Caveat: this is syntactic. If someone aliased the import (import f "fmt") or shadowed fmt with a local variable, the check is fooled. For correctness you'd combine the AST with go/types (the analysis framework does exactly this). But for a quick lint, syntax alone is often good enough.

Reading literal values correctly¶

A common follow-on: extract the actual string passed to a call. Remember BasicLit.Value is raw source — decode it:

if lit, ok := arg.(*ast.BasicLit); ok && lit.Kind == token.STRING {
    s, _ := strconv.Unquote(lit.Value) // "hi\n" → hi + newline
    use(s)
}

Skipping strconv.Unquote leaves the surrounding quotes and un-processed escapes in your string — a frequent middle-level bug.

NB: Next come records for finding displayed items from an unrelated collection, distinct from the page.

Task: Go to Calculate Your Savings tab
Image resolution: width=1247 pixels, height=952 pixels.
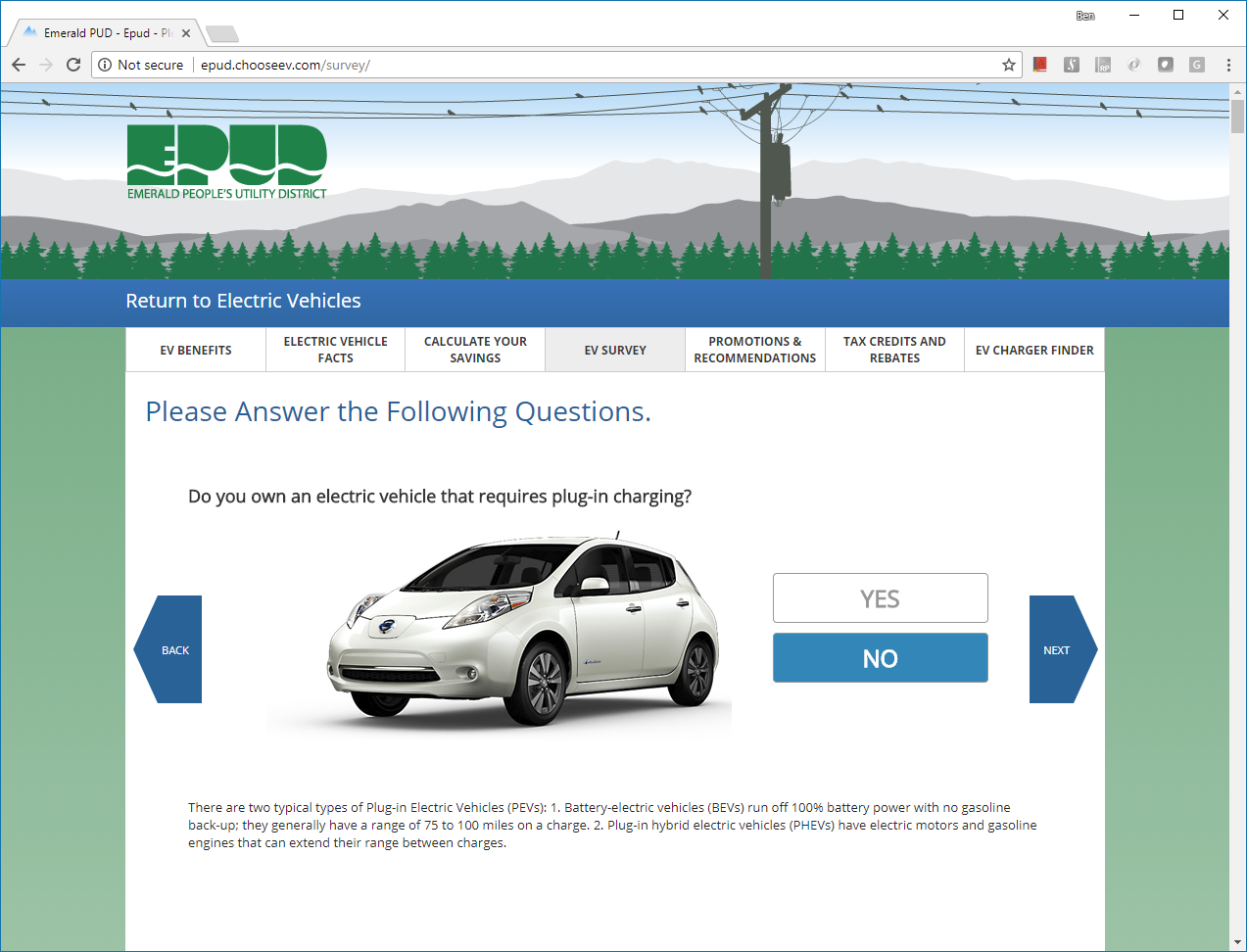Action: pyautogui.click(x=475, y=350)
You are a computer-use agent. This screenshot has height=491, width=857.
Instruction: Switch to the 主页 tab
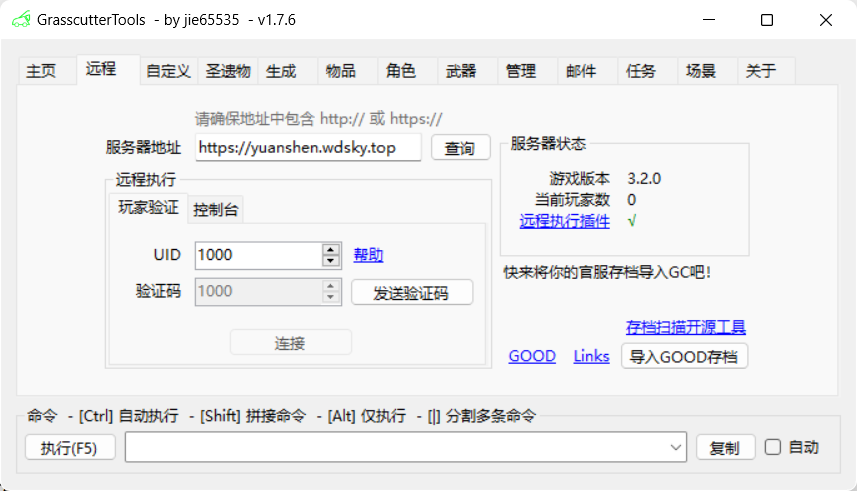[41, 71]
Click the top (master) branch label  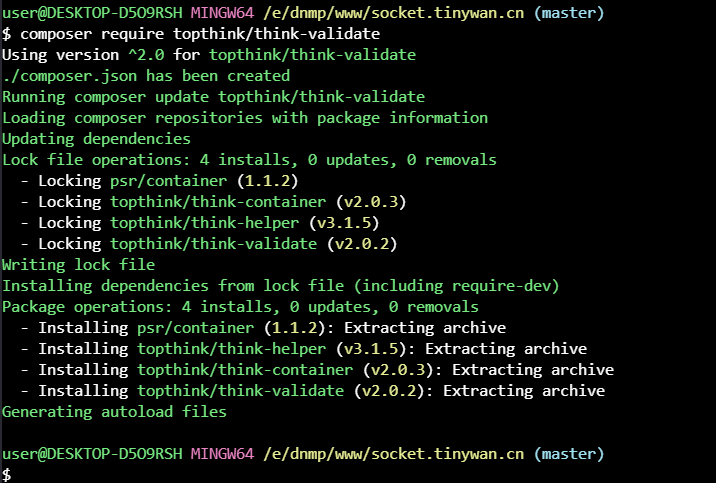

7b. FieldList: params, results, struct fields, receivers¶

One node type, *ast.FieldList, appears everywhere a comma/semicolon-separated list of "name(s) type" shows up: function parameters, return values, struct fields, interface methods, and method receivers. Its quirk: one *ast.Field can name several entities that share a type.

// func f(a, b int, s string)  →  Params.List has TWO fields:
//   Field{Names: [a, b], Type: int}
//   Field{Names: [s],    Type: string}
for _, field := range fn.Type.Params.List {
    for _, name := range field.Names { // may be empty for unnamed/embedded
        fmt.Println(name.Name)
    }
}

Watch for field.Names being empty: that's an unnamed parameter (func(int)), an embedded struct field, or an embedded interface. Code that assumes Names[0] exists panics on those. The same FieldList shape powers fn.Recv (the receiver), structType.Fields, and interfaceType.Methods, so learning it once pays off across the taxonomy.

7c. Wiring it into a CLI¶

A complete little tool: parse every file passed on the command line and run the linter from §7.

func main() {
    fset := token.NewFileSet()
    for _, path := range os.Args[1:] {
        file, err := parser.ParseFile(fset, path, nil, parser.ParseComments)
        if err != nil {
            fmt.Fprintln(os.Stderr, err)
            continue // keep going; ParseFile may still give a partial tree
        }
        lint(fset, file)
    }
}

Two house-keeping habits worth internalising at this level: (1) one FileSet is created for the whole run and shared across every ParseFile, so positions are comparable across files; (2) a parse error on one file doesn't abort the others — you log it and continue, optionally still linting the partial tree the parser returned. That structure scales unchanged from a two-file demo to a thousand-file tool, and it's the same skeleton go vet-style tools use before they layer go/types on top.

7d. Checklist for middle-level AST work¶

Parse with one shared *token.FileSet; resolve positions through it.
Add parser.ParseComments only when you actually need comments.
Walk with ast.Inspect; reach for ast.Walk when you need per-subtree state.
Type-switch on node kinds; never blind-assert (call.Fun isn't always an Ident).
Decode BasicLit.Value with strconv before using it.
For struct/param/field lists, remember FieldList and that one Field can name several entities.
Rewrite imports with astutil; structural edits with astutil.Apply's cursor.
Re-emit with format.Node; run on gofmt-clean input for minimal diffs.
Remember the linter is syntactic — add go/types when correctness matters.

8. Summary¶

Node fields mirror grammar productions, so learning EBNF and learning go/ast go together. Nodes fan out from Expr/Stmt/Decl, rooted at *ast.File. Positions are opaque token.Pos values resolved through a FileSet; comments require parser.ParseComments and are best attached via ast.CommentMap. You can mutate nodes and re-emit with go/printer/go/format, and astutil provides safe import management and cursor-based structural rewrites. A syntactic linter is a few lines of ast.Inspect — but remember it sees structure, not types.